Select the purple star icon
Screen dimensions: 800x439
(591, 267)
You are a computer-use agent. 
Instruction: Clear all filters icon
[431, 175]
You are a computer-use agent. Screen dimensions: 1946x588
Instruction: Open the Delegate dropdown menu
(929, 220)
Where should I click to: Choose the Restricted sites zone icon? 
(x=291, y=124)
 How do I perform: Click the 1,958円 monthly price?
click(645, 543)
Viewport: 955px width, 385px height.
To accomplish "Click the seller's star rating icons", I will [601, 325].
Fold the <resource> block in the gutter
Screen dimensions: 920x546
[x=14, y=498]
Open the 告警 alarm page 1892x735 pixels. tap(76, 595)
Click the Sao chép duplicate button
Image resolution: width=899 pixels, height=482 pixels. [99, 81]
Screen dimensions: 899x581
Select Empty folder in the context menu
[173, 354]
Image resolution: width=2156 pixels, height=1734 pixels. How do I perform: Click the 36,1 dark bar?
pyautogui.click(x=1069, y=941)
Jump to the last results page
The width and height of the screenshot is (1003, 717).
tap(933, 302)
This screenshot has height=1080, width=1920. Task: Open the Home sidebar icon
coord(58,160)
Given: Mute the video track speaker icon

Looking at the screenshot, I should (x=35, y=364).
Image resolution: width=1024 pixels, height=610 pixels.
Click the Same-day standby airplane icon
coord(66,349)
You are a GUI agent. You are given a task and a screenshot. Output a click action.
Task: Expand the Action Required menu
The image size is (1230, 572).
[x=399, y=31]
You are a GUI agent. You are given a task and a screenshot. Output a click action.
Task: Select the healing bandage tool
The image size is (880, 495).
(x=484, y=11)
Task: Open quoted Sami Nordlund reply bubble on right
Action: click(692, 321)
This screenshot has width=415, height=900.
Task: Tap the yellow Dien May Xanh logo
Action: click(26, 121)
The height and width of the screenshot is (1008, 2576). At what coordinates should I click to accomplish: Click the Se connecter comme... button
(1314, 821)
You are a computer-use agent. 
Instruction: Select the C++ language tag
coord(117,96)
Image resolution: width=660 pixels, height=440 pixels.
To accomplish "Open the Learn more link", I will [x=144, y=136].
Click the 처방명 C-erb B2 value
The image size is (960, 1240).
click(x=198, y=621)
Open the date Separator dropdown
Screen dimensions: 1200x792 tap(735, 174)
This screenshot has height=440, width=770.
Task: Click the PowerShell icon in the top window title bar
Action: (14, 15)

::::::::::

**WHAT YOU ARE ASKED TO DO**
In the listing above, find the line with "Click the Sao chép duplicate button" and the line with "Task: Select the healing bandage tool", then print exactly those lines and every line between them.

**ANSWER BOX**
Click the Sao chép duplicate button
Image resolution: width=899 pixels, height=482 pixels. [99, 81]
Screen dimensions: 899x581
Select Empty folder in the context menu
[173, 354]
Image resolution: width=2156 pixels, height=1734 pixels. How do I perform: Click the 36,1 dark bar?
pyautogui.click(x=1069, y=941)
Jump to the last results page
The width and height of the screenshot is (1003, 717).
tap(933, 302)
This screenshot has height=1080, width=1920. Task: Open the Home sidebar icon
coord(58,160)
Given: Mute the video track speaker icon

Looking at the screenshot, I should (x=35, y=364).
Image resolution: width=1024 pixels, height=610 pixels.
Click the Same-day standby airplane icon
coord(66,349)
You are a GUI agent. You are given a task and a screenshot. Output a click action.
Task: Expand the Action Required menu
The image size is (1230, 572).
[x=399, y=31]
You are a GUI agent. You are given a task and a screenshot. Output a click action.
Task: Select the healing bandage tool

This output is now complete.